Aim
Can you retype everything from the start of the items down to the line containing "Looking at the", keeping each line word for word? Leave the pictures out of your answer.

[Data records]

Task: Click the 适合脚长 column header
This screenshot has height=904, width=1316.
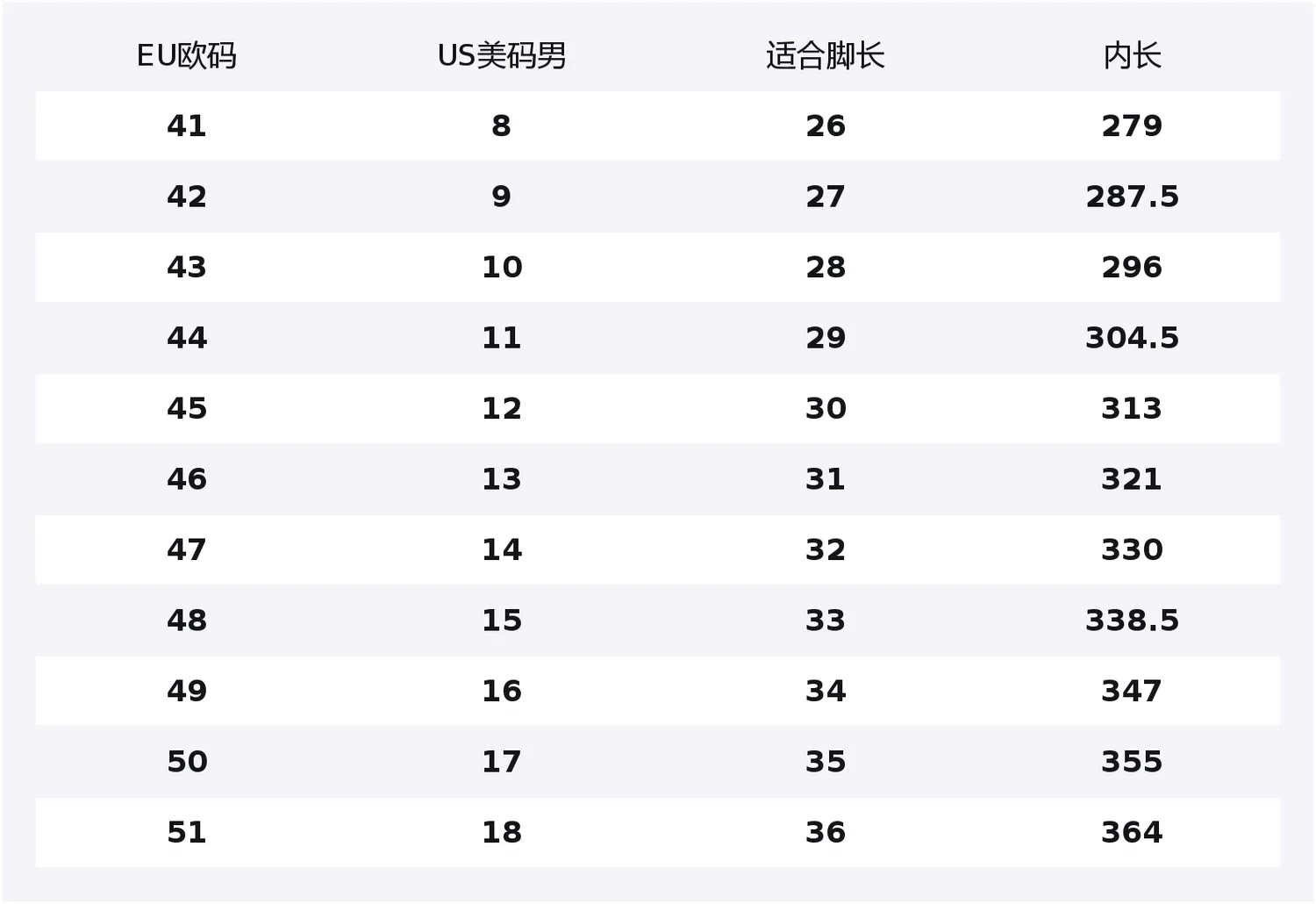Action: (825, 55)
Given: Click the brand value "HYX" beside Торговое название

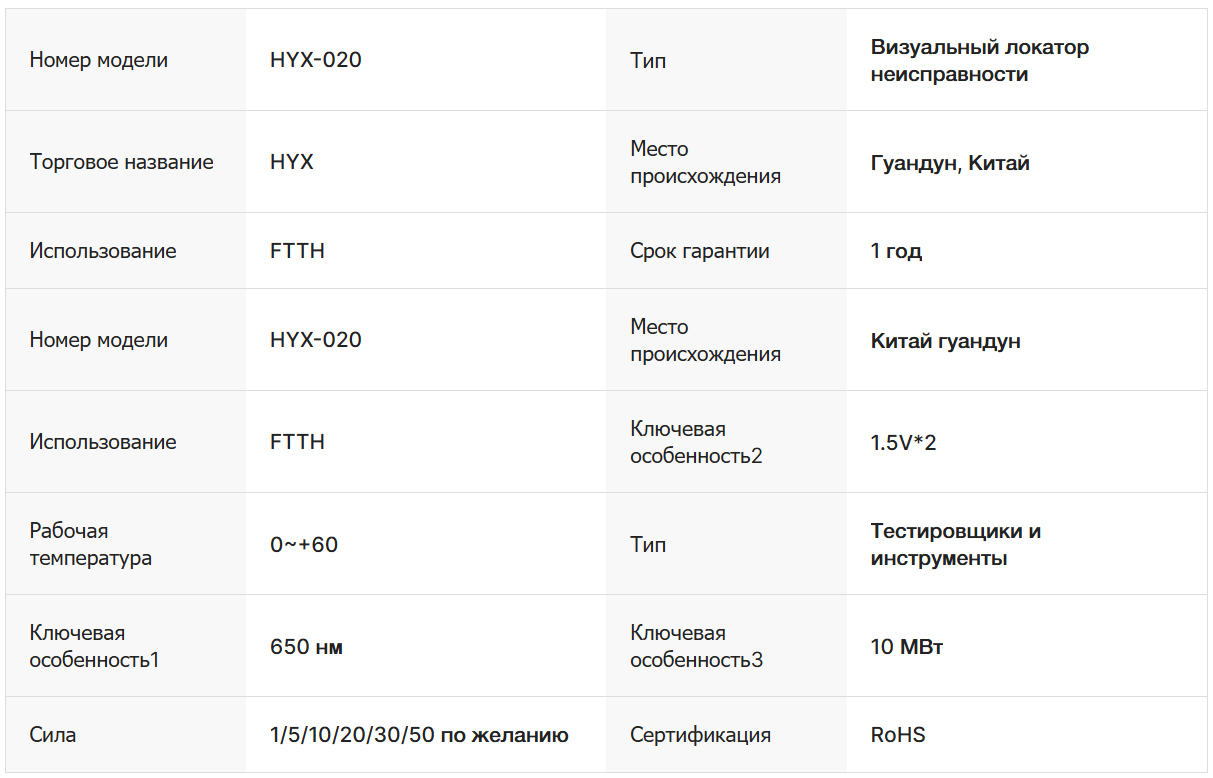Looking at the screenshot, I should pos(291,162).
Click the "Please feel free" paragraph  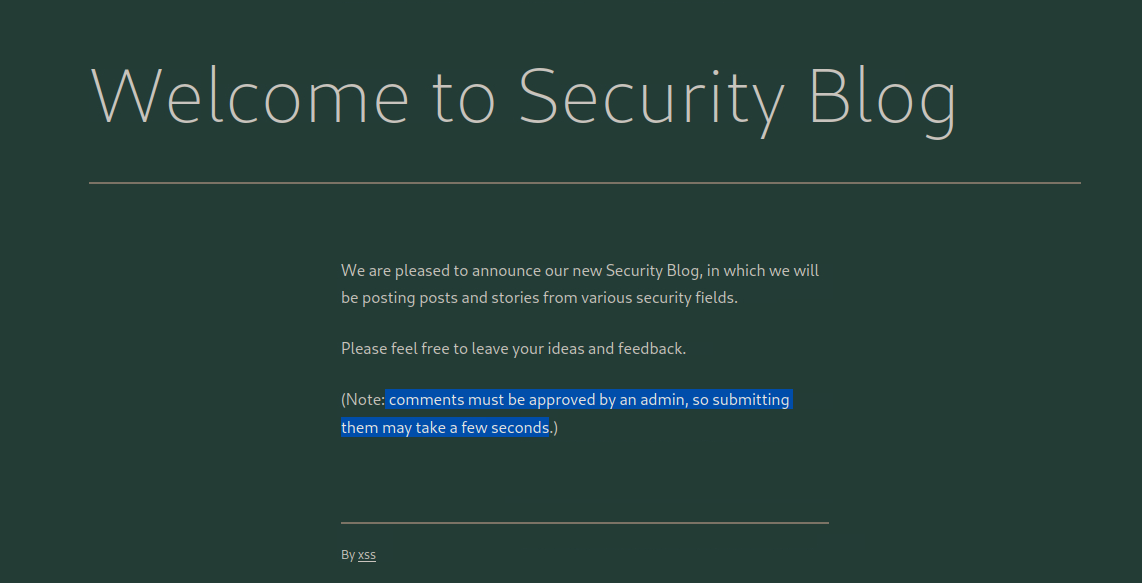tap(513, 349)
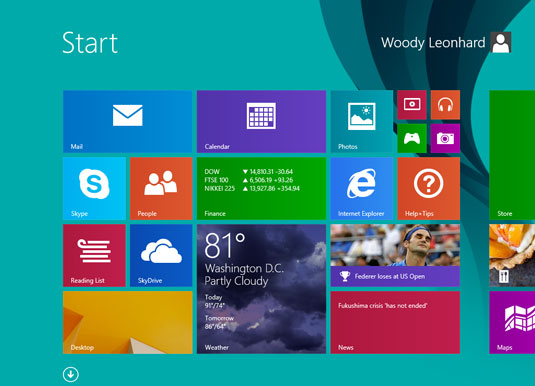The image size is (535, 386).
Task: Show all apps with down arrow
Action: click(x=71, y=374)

Solution
Task: Click the 适合脚长 column header
This screenshot has height=904, width=1316.
Action: (825, 55)
Given: Click the brand value "HYX" beside Торговое название

Looking at the screenshot, I should pos(291,162).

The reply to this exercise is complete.